SUPPLIED DATA Start Marker

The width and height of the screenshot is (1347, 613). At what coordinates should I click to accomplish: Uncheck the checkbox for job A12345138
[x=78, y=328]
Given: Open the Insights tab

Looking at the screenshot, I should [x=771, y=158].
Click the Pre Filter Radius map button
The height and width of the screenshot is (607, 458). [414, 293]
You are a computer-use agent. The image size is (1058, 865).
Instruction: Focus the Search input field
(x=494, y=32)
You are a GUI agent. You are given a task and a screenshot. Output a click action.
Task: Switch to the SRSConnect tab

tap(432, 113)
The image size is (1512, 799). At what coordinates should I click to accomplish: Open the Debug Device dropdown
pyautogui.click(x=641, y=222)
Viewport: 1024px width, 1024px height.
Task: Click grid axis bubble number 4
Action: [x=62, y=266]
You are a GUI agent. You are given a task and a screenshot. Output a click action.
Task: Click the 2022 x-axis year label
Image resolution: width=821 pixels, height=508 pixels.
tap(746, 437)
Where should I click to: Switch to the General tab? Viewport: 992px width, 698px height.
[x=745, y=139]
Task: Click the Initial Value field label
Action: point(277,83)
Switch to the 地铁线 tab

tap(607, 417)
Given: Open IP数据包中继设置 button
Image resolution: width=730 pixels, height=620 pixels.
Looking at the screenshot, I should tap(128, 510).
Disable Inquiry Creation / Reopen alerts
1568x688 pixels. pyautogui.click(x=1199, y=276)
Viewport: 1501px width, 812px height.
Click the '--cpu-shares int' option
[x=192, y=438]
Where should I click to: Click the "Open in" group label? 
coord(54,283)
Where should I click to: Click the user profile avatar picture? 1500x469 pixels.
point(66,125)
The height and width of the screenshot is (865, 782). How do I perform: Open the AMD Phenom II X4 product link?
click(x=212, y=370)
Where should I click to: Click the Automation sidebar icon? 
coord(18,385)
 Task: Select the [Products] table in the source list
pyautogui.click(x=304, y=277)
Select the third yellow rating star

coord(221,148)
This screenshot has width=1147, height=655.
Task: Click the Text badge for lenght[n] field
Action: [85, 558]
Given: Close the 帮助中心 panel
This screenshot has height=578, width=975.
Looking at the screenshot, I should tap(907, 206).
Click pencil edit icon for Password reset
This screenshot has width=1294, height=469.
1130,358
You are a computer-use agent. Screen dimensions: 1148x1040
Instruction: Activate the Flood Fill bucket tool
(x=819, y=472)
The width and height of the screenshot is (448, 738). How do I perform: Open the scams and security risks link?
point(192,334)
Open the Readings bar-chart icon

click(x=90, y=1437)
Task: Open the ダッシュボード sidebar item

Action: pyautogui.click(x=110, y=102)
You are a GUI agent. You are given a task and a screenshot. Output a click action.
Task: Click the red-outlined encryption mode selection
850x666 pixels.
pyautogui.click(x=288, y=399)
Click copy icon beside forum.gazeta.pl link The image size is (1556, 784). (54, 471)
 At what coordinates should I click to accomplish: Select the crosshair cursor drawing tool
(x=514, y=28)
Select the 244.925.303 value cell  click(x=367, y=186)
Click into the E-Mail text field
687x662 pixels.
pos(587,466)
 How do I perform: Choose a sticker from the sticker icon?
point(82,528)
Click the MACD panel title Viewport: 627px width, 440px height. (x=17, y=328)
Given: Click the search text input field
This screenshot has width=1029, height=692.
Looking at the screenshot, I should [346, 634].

SUPPLIED DATA End Marker

_TRY IT_
The lines to return are those in the entries above that include "computer".

_WRITTEN RESPONSE_
You are a computer-use agent. The image size is (1058, 865).
You are a computer-use agent. Screen dimensions: 1148x1040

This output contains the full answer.